• EXCERPT TO READ:
::::

Description of problem: While runnning long regression test with latest oracle database release (11.1.0) found that many processes hungs in T state when Oracle is taking diag. using gdb in RHEL 3 U8 beta kernel (2.4.21-43.ELhugemem). This results in higher memory usage including swap, evantually leading to OOM killing of Oracle server processes. This was not happening in RHEL 3 U7 (2.4.21-40.ELhugemem) Here is kernel stack for hung process. gdb T 43300000 4 1334 1 1324 (NOTLB) Call Trace: [<02137f64>] get_signal_to_deliver [kernel] 0xd4 (0x432ffef0) [<0210c6d0>] do_signal [kernel] 0x0 (0x432fff1c) [<0210c734>] do_signal [kernel] 0x64 (0x432fff20) [<02163b8c>] put_user_size [kernel] 0x3c (0x432fff80) [<02123ac0>] schedule_tail [kernel] 0xa0 (0x432fff9c) Version-Release number of selected component (if applicable): How reproducible: everytime an oracle process is attached by gdb Steps to Reproduce: 1.install oracle 10g 10201 on RHEL3U8beta kernel 2. using gdb , debug a process and take backtrace 3. Actual results: gdb session hang Expected results: gdb session should quit when ran pstack pid Additional info: test case: startup oracle 11.1.0. pstack any oracle process. (example - ora_q000_oastoltp process) pstack command will hang as above. Workaround is to 'kill -CONT pid' of all the processes that are stuck in 'T' state. Verified that this hang also occurs on production version of 10.2.0.2 with the same beta 8 kernel (2.4.21-43ELhugemem. So existing 10.2.0.2 customer may also run into this issue. Problem still exists in 2.4.21-44.ELhugemem (RHEL 3 U8 Beta 2) kernel.

::::

• GIVEN ENTRIES:
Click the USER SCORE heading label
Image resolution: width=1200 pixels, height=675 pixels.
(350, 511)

::::

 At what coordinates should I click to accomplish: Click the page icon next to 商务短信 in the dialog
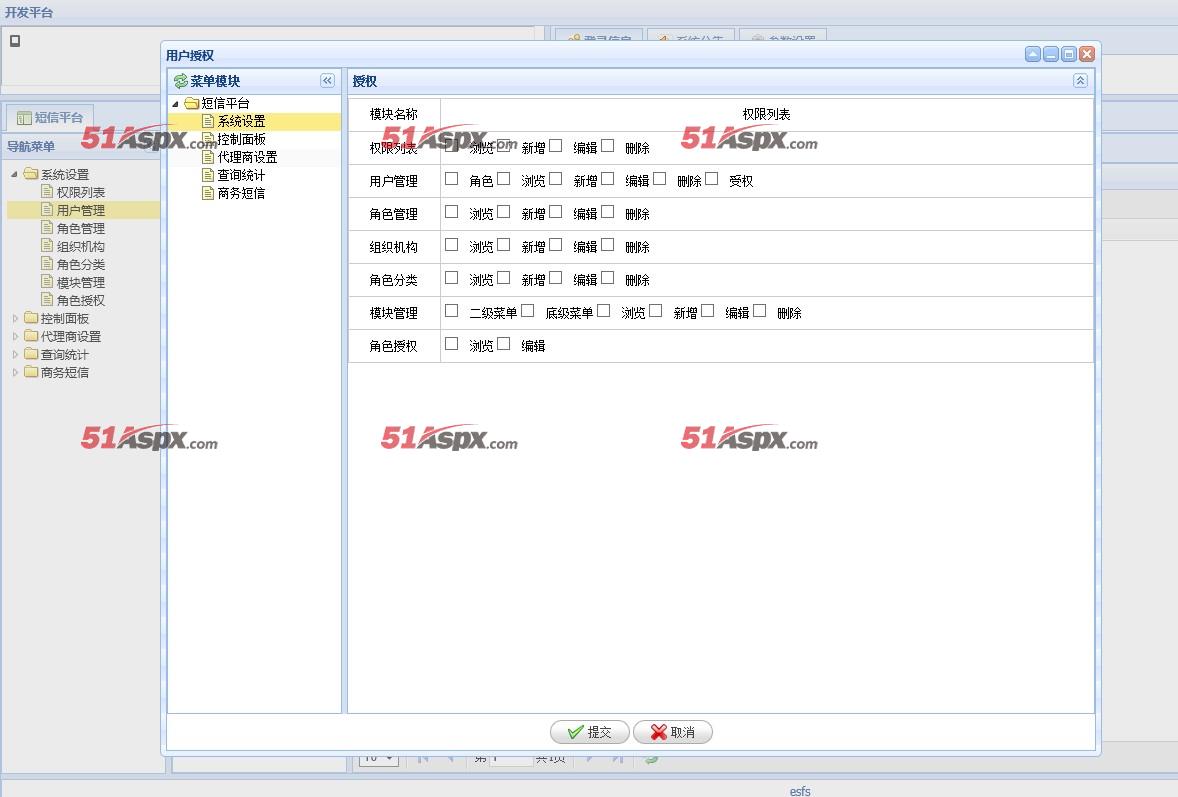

::::

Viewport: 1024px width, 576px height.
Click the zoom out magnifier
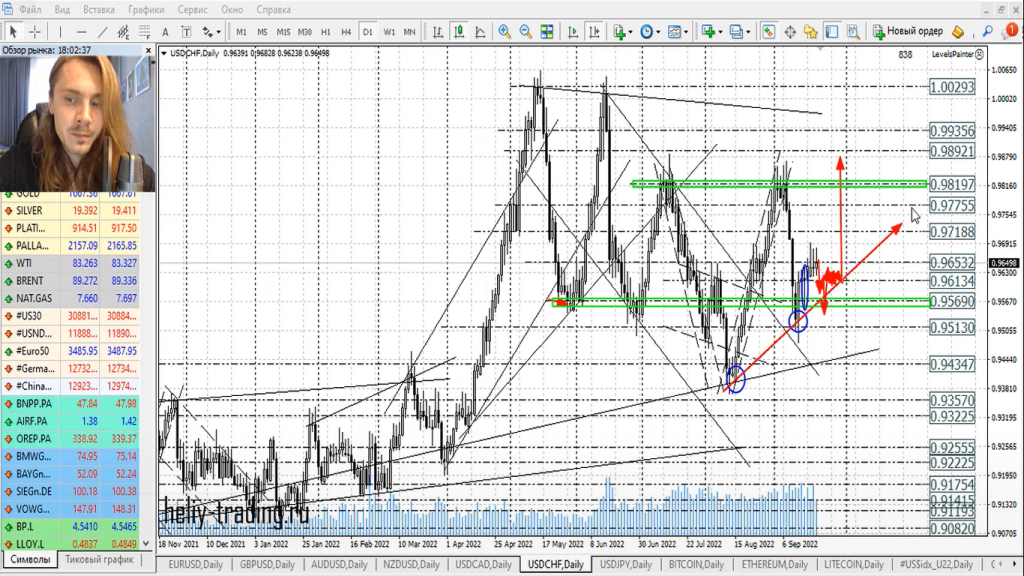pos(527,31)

::::

• TASK LIST:
[a] What workaround does the bug report on gdb hangs with Oracle under the RHEL 3 U8 beta kernel give?
[b] Continue the bug report on gdb hangs with Oracle under the RHEL 3 U8 beta kernel from its last sentence.

• ANSWER SET:
[a] Run 'kill -CONT pid' on all the processes stuck in the 'T' state.

[b]
RHEL3 is now closed.
Guru, does the problem only occur while running under gdb or do you get random hangs while running the regression tests outside the debugger? Also, did this work in a previous update release?
Have not seen hang outside the debugger yet. Also problem was *not* present in RHEL 3 U7 (2.4.21-40.ELhugemem). This problem started with RHEL 3 U7 Beta 1 release(2.4.21-43ELhugemem.)
The problem is seen with any process that is being debugged. after gdb quits, the gdb process stays in 'T' state as if gdb itself being traced. its not a hang rather the process is stopped in 'T' state. The problem only seen with debugger.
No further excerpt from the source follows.